List-Archive: The List-Archive header points to our searchable article database of every TidBITS article ever published. Many lists may not have archives and thus wouldn't need this header.
List-Subscribe: List-Subscribe is one of the most important headers, because it contains the information necessary to subscribe to TidBITS. List-Subscribe might seem silly - after all, if someone's received a message with this header, they've probably already subscribed to the mailing list. However, List-Subscribe is useful if someone forwards you a message from a mailing list and you decide you'd like to sign up, or if you've unsubscribed from a list and later decide you want to sign up again. If an email program were to parse the list headers and provide an interface to their functionality, offering a Subscribe menu item would be helpful. Lists may not use the simple -on and -off addresses we've helped popularize, but mailto URLs can include additional information, including Subject-based commands like this: <mailto:email@example.com?subject=subscribe>. List-Subscribe could also point to a Web page with subscription forms or other options.
List-Unsubscribe: Like List-Subscribe, List-Unsubscribe is a perfect candidate for instantiating in interface. Considering how many bounces we get from people who couldn't be bothered to figure out how to unsubscribe to TidBITS (not to mention the number of unsubscribe requests sent to seemingly random addresses), we'd love it if people who don't want to receive TidBITS anymore could reliably unsubscribe without contacting us individually.
List-Help: The RFC that describes the list headers considers List-Help the most important, since it could contain a pointer to the information stored in all the other headers.
List-Owner: The List-Owner header points to the human contact for the list. For TidBITS, that's our general <firstname.lastname@example.org> address, although it could be more specific. On TidBITS Talk, for instance, I list myself as the List-Owner.

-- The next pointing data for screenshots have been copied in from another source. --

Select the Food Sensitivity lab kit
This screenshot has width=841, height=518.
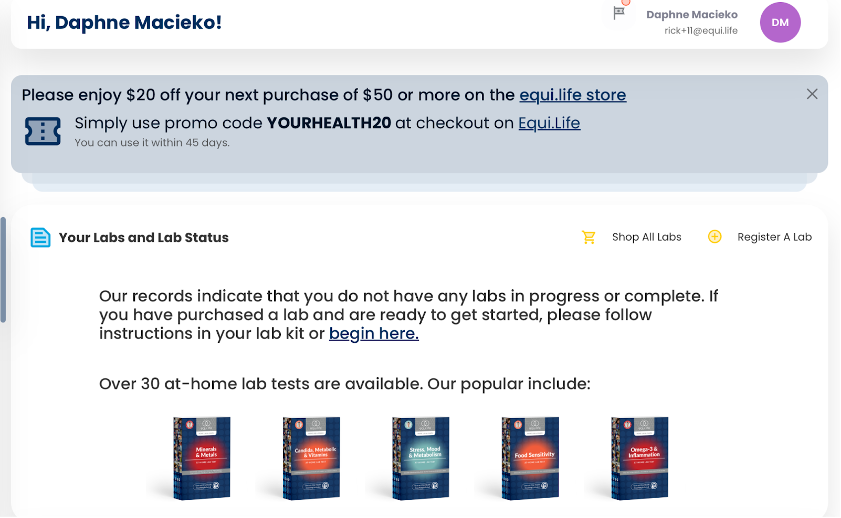(x=529, y=458)
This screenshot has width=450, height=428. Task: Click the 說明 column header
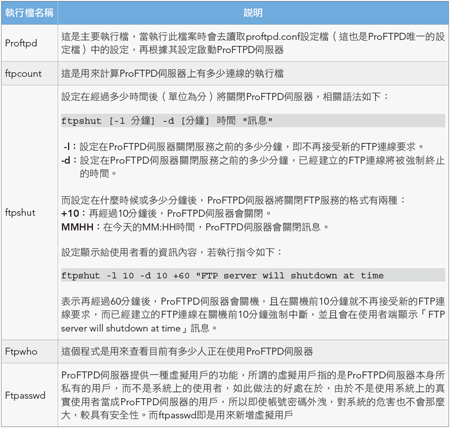click(253, 13)
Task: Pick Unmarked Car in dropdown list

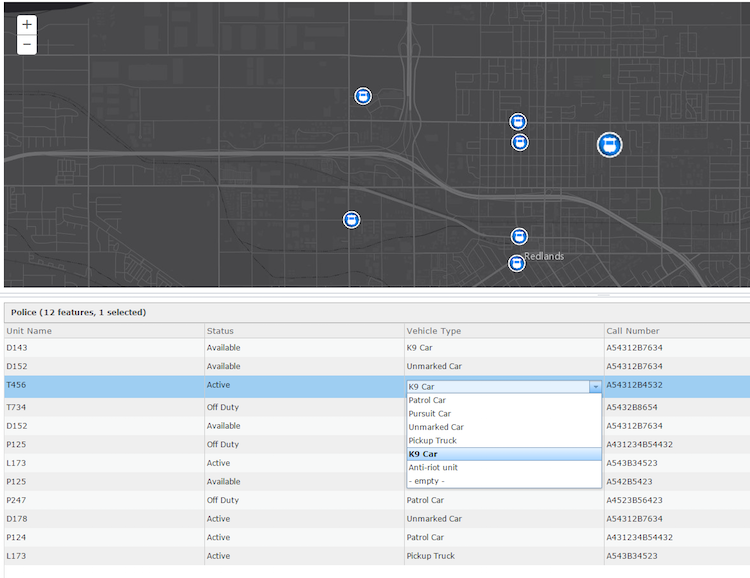Action: (436, 427)

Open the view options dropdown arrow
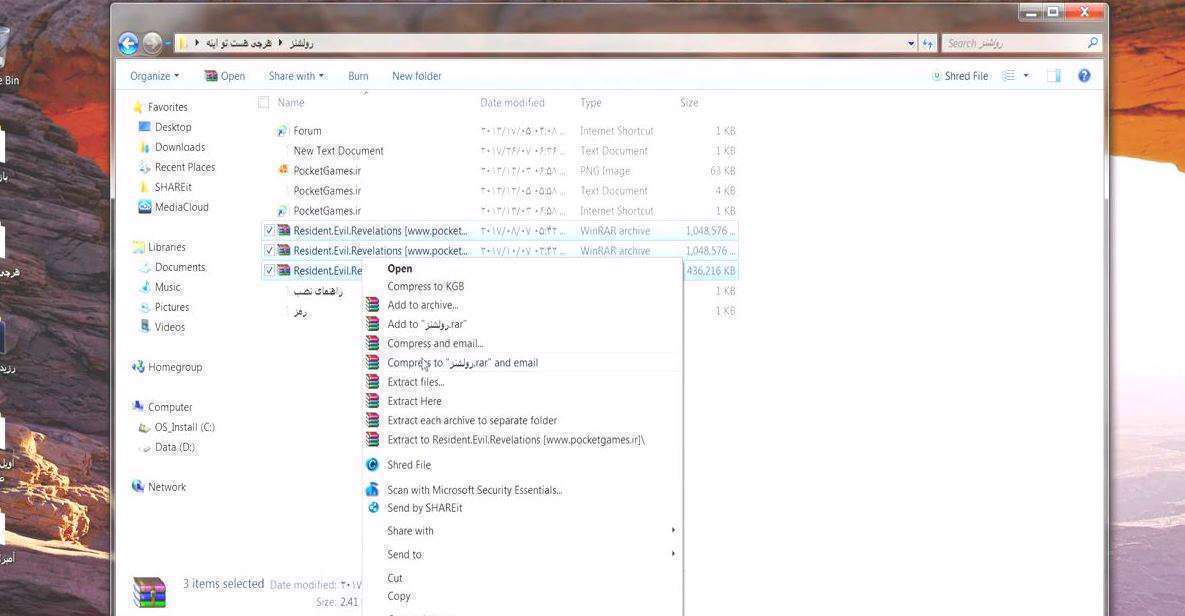[1026, 76]
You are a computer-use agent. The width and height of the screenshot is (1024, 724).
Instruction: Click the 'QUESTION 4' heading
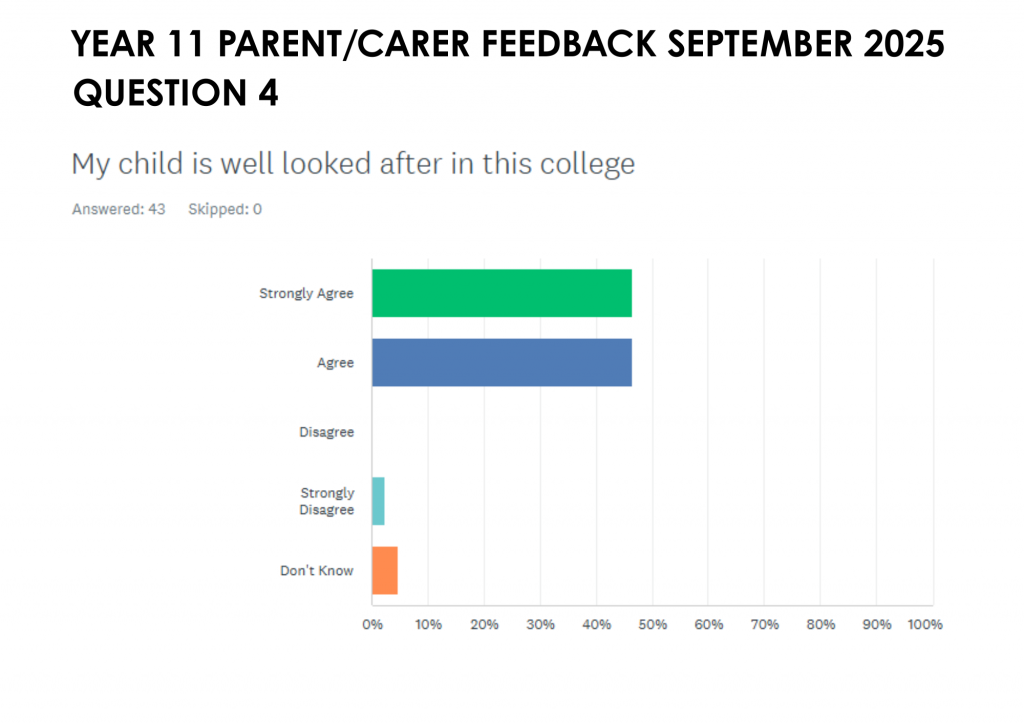(x=176, y=93)
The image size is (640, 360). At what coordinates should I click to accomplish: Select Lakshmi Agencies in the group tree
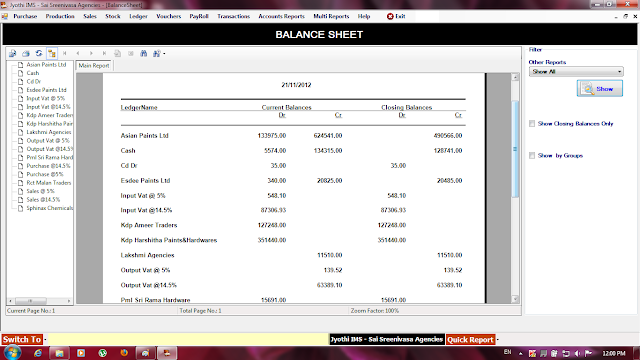(x=49, y=132)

List-Software: Like List-URL, List-Software isn't part of the list header standard. It provides a spot to identify the list software that runs the mailing list. Although that's not necessary, it can be helpful to know precisely what program is handling distribution. For instance, from "ListSTAR v1.2 by StarNine Technologies, Inc.", you can tell that ListSTAR sends out TidBITS from the header above, but LetterRip Pro handles TidBITS Talk, as evidenced by the TidBITS Talk List-Software header's contents: "LetterRip Pro 3.0.4 by Fog City Software, Inc."

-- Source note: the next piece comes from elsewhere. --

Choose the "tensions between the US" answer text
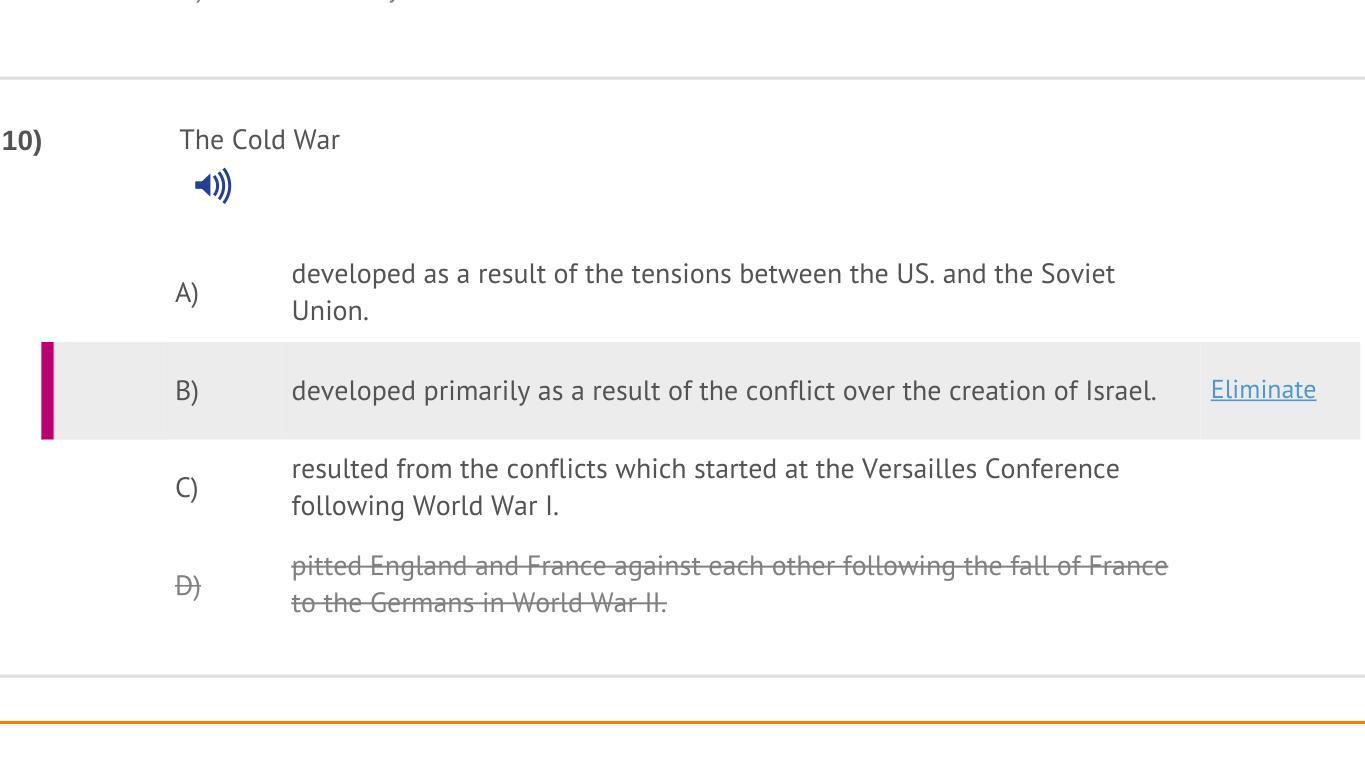 pos(702,274)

List-Id: The List-Id header comes not from the RFC describing the other list headers, but from the separate Internet draft linked above. Its purpose is to provide a unique identifier for every mailing list. Automated tools that would provide mailing list management interfaces in email programs need such markers to identify lists reliably. Also, people setting up filters need some way to tell when a message comes from a list. Other headers usually work, but we've all experienced problems with lists that change their headers when they switch to a different distribution program or host. Theoretically, the List-Id header could remain the same through such changes, preventing filters and other automated tools from breaking. List administrators make up the List-Ids for each list, though the Internet draft provides format recommendations along the lines of domain names. So <setext.tidbits.tidbits.com> identifies the setext distribution of TidBITS emanating from tidbits.com. TidBITS Talk uses a slightly shorter List-Id - <tbtalk.tidbits.com> - since it doesn't have to differentiate between setext and other possible formats.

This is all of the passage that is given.